Amazon Finally Steps on Page-Scraped eBooks

publishing.pngKudos to Amazon (though it’s far, far late coming) for finally pointing out the obvious:

Making eBooks that repackage freely accessible (but not public domain) web content are scams, and aren’t okay to sell.

There’s a specific kind of eBook fraud: “books quickly created from automatically gathered content crawled from the Web”. It’s taken a long time, but Amazon finally sent out an e-mail last night clarifying the content guidelines policy.

“…just because you find content on the web does not mean it is in the public domain. […] We can’t accept content that closely matches content that is freely available on the web, for which you do not hold the sole publishing rights, or that which is not in the public domain.”

Which is a good step. But hey, I wouldn’t be me if I didn’t point out the completely strange (and license-ignoring) justification for enforcing this policy:

“content from Wikipedia and content with private label rights are not allowed since it disappoints our customers to pay for content that is freely available on the web.” [emphasis mine]

It’s strange because they’re focusing on a really ambiguous standard. Not “is it legal” or “does it break the ToS/ToU for the website” or “does it violate copyright”… but whether the reader is pissed off because what they bought was cheaper elsewhere.

This is an important distinction – especially since they’re name-checking Wikipedia.

You can’t just copy something from, say, Clarkesworld, because it’s under copyright.  (There’s a potential issue about “sole publishing rights” – for example, I retain anthology rights to the stories in The Crimson Pact, even when the exclusive period ends and the rest of the rights revert to the authors.)

Peter Watt’s backlist is under a Creative Commons license. Specifically, a Attribution-NonCommercial-ShareAlike license. So folks could take the text and convert it to whatever format, but are not allowed to sell it (the NonCommercial bit).

Wikipedia, however, is under (mostly) an Attribution-ShareAlike license. You can reuse the content in another work and sell it as long as you allow others to do the same with the file you created.  But Amazon’s policy contradicts Wikipedia’s own license, since you don’t hold the sole publishing rights.

I hope Amazon is using the “pissed off customer” standard simply because Wikipedia-scraped eBooks just… well, feel scammy.

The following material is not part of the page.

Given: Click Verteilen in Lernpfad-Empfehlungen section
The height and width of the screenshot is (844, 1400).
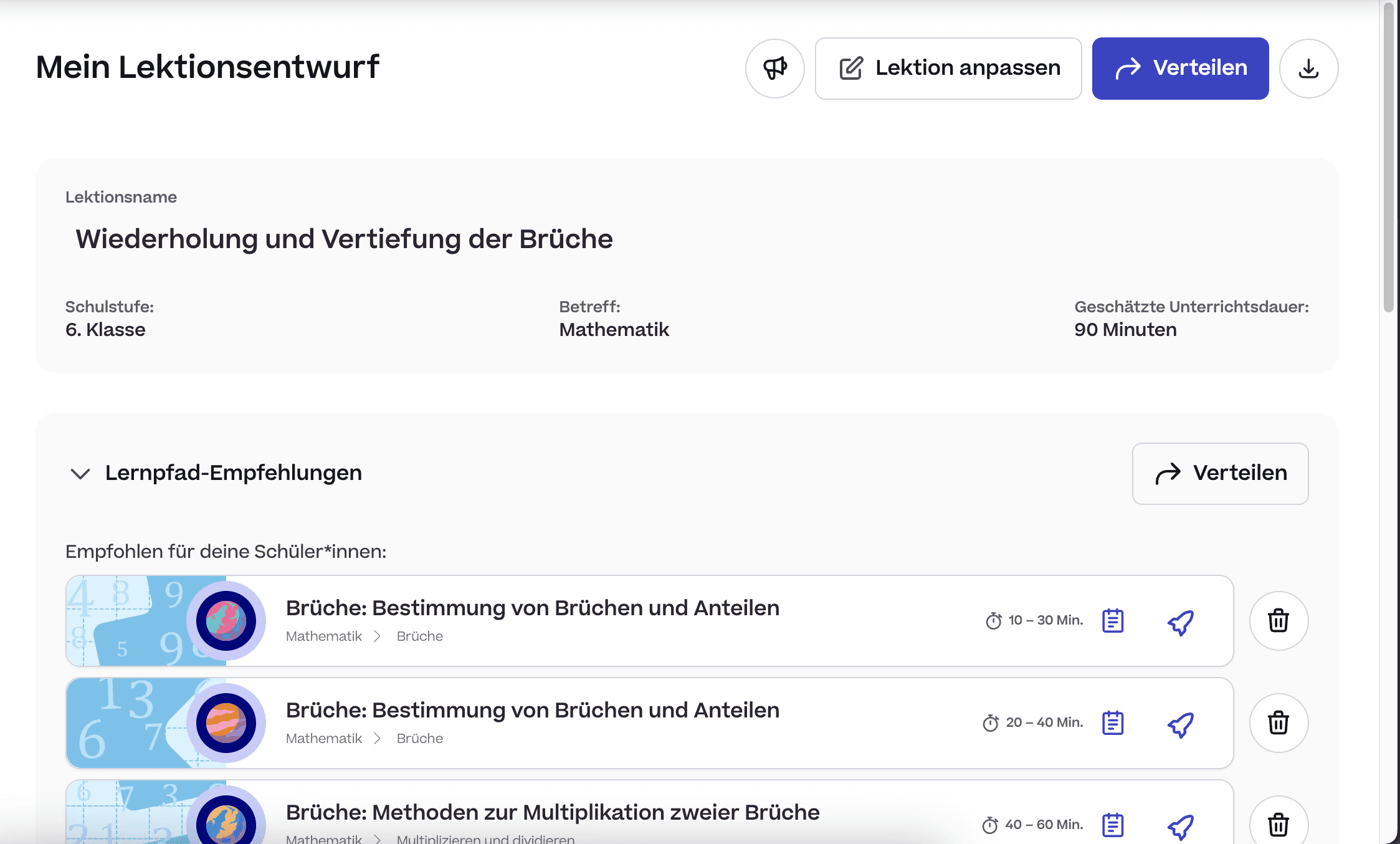Looking at the screenshot, I should (1220, 474).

Even if they’re technically legal.

3 thoughts on “Amazon Finally Steps on Page-Scraped eBooks

  1. I remember from when I was a Grad Assistant (6 years ago) that there are a number of websites and companies that can look for plagiarism by cross-checking student papers with content on the web. Quick and easy. I have to wonder why Amazon doesn't utilize one of these services, or create their own. I can only assume it's due to the expense, or possibly not wanting to slow down the e-publishing process.

  2. Yeah, like TurnItIn. But that would turn up a LOT of matches on magazines that have free web content but sell eBook editions (or projects like my eBook guide or Kris Rusch's "Freelancer Survival Guide". Those false positives would cause a real problem.

    Additionally, it would suddenly make Amazon responsible for content – a choice they

  3. Stupid phone. I was trying to write that Amazon has avoided ANY responsibility for content (remember the "how to be a pedophile" book a while back?). This is a pretty significant policy departure, and worth paying attention to.